Given task: Pull out every line of the records that contains the word "width".

Entries giving target coordinates:
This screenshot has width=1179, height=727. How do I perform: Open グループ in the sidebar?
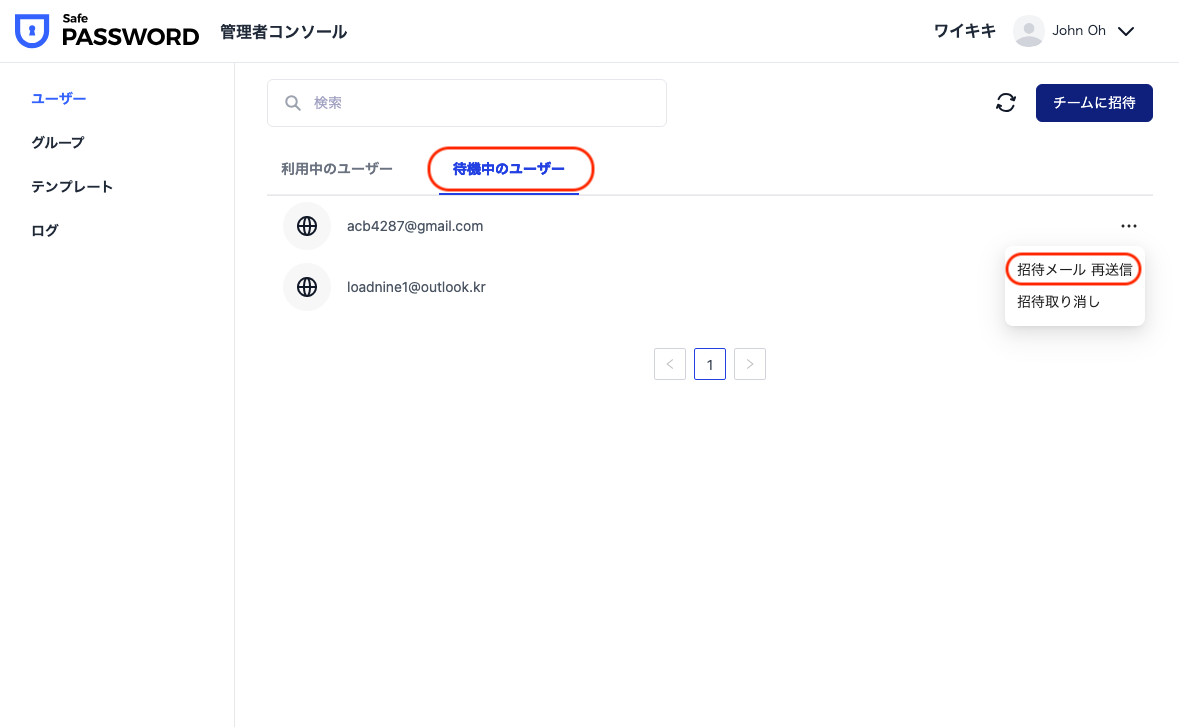click(58, 142)
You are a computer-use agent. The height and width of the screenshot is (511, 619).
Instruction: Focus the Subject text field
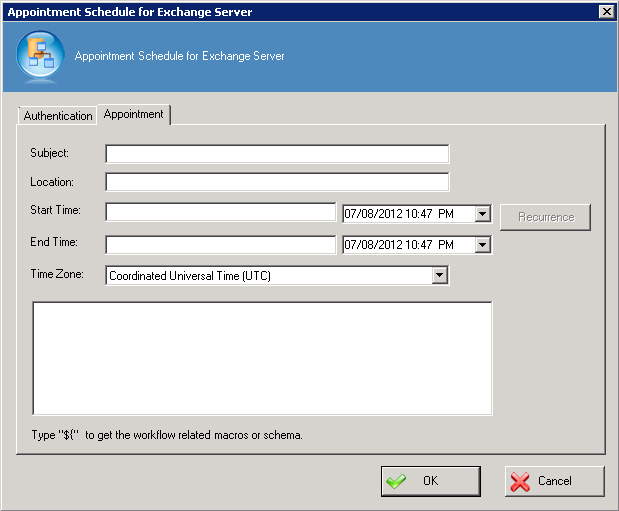277,154
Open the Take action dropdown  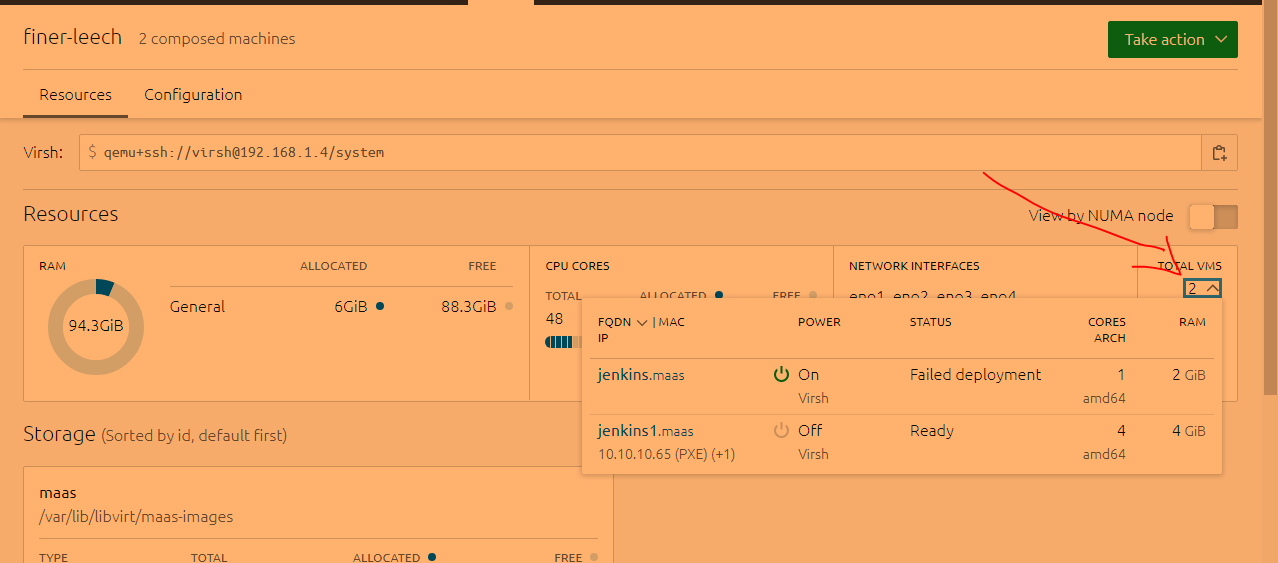pyautogui.click(x=1172, y=40)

Completed exercise:
This screenshot has width=1179, height=727. How do I perform: Open グループ in the sidebar?
You are a computer-use agent. The height and width of the screenshot is (511, 619).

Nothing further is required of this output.